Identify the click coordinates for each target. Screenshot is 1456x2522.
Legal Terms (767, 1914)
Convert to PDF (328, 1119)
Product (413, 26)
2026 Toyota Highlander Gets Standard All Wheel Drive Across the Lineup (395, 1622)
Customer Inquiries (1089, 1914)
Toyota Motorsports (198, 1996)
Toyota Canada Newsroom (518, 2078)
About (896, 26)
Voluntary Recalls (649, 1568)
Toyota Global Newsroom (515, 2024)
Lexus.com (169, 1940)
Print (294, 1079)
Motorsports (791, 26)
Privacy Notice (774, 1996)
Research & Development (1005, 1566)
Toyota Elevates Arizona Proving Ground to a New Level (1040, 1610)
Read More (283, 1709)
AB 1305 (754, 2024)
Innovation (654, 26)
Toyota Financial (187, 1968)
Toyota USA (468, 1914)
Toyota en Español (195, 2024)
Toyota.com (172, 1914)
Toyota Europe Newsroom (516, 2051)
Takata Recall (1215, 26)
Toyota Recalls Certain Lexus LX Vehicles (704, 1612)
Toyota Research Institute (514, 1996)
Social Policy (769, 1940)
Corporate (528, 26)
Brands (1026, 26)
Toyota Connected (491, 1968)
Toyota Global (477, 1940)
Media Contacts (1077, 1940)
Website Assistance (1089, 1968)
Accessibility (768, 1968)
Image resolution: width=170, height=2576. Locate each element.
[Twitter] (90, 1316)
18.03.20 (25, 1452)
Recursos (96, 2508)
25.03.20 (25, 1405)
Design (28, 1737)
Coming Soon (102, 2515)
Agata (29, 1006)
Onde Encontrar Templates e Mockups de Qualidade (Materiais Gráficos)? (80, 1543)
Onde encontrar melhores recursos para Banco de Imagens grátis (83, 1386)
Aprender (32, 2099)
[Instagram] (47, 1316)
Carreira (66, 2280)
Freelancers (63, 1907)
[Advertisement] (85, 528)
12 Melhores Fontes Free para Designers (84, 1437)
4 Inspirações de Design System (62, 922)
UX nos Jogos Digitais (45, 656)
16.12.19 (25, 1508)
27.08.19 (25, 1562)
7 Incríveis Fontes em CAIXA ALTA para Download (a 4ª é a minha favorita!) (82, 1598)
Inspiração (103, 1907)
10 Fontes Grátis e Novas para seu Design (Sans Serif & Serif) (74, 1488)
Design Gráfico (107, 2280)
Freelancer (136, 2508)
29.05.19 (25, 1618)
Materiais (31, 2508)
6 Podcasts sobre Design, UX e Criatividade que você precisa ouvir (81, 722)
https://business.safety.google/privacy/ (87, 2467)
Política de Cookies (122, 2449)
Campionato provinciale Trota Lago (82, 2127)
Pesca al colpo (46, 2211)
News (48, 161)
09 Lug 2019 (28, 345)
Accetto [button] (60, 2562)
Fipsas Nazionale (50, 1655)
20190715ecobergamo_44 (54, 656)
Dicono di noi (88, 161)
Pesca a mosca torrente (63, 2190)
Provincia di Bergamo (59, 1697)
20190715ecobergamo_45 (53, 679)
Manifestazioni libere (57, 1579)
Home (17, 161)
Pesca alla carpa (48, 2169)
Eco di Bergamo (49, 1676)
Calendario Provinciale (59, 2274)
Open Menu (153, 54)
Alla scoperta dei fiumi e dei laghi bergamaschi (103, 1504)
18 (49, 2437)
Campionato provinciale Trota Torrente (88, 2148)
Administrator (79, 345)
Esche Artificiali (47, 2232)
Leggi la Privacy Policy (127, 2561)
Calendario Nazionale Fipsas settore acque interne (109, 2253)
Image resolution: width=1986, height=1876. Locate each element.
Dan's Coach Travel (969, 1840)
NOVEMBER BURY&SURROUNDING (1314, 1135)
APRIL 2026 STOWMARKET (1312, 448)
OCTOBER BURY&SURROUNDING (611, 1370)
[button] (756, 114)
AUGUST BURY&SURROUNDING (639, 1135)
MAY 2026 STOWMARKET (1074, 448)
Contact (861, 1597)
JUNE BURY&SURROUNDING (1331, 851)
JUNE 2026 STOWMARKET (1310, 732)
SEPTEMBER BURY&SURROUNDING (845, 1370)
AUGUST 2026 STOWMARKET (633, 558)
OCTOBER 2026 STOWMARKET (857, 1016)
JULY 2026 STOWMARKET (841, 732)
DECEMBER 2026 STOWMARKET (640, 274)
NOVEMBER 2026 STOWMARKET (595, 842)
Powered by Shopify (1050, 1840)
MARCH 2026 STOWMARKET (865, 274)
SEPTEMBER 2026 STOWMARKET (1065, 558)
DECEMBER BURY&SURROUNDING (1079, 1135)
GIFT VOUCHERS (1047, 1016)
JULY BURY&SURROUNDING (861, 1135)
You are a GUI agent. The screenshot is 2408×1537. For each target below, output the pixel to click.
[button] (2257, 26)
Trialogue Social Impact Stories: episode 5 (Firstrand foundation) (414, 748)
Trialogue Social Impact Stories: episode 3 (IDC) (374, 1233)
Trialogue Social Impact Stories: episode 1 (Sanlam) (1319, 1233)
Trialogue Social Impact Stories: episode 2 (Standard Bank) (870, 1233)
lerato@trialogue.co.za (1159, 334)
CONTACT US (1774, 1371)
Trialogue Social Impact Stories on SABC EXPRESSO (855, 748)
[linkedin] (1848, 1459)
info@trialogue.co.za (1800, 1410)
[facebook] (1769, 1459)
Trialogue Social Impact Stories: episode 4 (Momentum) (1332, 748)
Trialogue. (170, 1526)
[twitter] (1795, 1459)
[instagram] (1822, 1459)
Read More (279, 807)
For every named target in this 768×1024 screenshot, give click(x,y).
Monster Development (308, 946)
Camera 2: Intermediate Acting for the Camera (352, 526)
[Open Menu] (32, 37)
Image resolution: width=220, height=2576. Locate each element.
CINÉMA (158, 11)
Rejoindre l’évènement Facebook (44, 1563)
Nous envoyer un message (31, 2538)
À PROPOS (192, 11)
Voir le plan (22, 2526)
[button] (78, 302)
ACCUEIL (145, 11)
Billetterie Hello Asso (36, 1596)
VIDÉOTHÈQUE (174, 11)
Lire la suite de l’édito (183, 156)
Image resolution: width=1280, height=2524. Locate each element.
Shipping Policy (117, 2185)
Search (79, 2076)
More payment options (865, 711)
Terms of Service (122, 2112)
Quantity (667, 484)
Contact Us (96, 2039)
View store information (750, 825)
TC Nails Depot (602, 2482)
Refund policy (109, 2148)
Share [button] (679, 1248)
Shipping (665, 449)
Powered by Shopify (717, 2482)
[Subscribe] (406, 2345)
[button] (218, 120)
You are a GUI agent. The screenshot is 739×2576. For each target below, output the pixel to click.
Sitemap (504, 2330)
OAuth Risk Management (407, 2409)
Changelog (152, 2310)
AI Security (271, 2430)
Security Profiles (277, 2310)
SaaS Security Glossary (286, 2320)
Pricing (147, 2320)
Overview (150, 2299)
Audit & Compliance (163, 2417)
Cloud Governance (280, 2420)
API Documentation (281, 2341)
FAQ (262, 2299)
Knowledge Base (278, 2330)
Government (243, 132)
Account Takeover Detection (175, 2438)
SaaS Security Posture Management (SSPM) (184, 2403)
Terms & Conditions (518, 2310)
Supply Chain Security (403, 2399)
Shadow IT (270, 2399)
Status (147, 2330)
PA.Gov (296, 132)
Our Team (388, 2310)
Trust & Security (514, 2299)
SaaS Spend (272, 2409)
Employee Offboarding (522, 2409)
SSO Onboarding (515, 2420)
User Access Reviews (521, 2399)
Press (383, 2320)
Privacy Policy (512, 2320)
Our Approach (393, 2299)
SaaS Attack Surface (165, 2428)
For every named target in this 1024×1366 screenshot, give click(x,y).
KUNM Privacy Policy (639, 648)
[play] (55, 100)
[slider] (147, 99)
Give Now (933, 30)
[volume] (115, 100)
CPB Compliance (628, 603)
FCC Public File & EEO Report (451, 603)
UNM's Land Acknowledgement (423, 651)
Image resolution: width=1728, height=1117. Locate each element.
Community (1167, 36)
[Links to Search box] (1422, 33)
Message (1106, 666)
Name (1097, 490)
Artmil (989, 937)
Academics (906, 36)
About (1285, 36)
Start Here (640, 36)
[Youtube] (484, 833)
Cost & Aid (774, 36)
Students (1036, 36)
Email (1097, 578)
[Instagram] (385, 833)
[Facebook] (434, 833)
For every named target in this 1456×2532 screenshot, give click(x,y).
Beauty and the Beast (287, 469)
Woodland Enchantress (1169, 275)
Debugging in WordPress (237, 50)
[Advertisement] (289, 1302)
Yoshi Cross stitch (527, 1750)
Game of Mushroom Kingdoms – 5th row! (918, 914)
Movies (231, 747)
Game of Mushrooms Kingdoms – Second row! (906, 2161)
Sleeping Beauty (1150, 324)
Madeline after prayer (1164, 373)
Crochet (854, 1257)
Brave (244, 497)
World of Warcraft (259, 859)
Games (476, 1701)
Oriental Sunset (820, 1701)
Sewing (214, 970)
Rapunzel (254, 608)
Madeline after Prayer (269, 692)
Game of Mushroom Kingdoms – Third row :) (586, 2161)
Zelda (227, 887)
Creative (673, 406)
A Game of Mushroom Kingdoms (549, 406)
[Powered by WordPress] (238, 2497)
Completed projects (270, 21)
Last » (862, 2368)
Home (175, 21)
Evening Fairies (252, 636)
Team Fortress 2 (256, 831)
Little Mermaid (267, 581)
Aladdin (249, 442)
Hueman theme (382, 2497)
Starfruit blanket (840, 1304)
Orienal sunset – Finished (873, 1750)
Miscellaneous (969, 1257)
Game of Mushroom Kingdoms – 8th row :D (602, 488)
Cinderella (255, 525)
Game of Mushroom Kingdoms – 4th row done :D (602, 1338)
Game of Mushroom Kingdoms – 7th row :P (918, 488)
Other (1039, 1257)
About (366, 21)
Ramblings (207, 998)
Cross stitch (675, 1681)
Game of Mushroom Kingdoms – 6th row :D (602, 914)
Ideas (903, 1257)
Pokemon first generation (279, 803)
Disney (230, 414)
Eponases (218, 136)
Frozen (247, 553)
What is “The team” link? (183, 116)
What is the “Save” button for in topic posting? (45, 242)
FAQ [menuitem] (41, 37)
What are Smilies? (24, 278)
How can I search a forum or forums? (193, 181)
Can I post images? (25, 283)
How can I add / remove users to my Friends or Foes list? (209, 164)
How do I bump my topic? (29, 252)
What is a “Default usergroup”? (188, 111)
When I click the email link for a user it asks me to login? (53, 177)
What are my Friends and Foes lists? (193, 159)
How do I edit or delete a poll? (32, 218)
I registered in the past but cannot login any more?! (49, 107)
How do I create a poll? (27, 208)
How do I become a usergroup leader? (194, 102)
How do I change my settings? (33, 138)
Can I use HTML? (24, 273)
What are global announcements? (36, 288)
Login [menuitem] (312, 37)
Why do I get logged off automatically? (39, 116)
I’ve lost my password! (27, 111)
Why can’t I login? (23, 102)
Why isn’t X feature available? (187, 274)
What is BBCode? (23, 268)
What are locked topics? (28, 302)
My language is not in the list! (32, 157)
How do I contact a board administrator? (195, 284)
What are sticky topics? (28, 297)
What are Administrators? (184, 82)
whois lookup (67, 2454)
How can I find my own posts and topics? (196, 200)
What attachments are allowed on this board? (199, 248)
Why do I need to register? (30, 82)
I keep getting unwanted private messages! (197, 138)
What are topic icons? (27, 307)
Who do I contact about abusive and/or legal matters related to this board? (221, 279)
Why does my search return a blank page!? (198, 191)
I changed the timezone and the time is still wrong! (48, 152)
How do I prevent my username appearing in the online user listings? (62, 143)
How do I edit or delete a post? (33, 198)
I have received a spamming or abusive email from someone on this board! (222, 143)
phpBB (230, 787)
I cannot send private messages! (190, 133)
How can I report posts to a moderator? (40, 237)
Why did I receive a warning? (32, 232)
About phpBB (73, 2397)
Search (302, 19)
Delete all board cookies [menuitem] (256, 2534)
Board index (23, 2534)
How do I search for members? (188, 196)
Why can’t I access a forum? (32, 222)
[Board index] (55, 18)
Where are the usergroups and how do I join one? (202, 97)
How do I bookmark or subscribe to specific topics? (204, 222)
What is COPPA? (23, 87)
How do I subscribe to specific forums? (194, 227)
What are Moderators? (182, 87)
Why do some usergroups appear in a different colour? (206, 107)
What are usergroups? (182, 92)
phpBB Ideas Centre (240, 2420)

Activity: Would you copy all lines in the records where the string "width" appears?

Exercise output:
Image resolution: width=170, height=2576. Locate each element.
Image resolution: width=1986, height=1876. Locate each element.
Image resolution: width=220, height=2576. Locate each element.
Image resolution: width=1280, height=2524. Locate each element.
Image resolution: width=1728, height=1117. Locate each element.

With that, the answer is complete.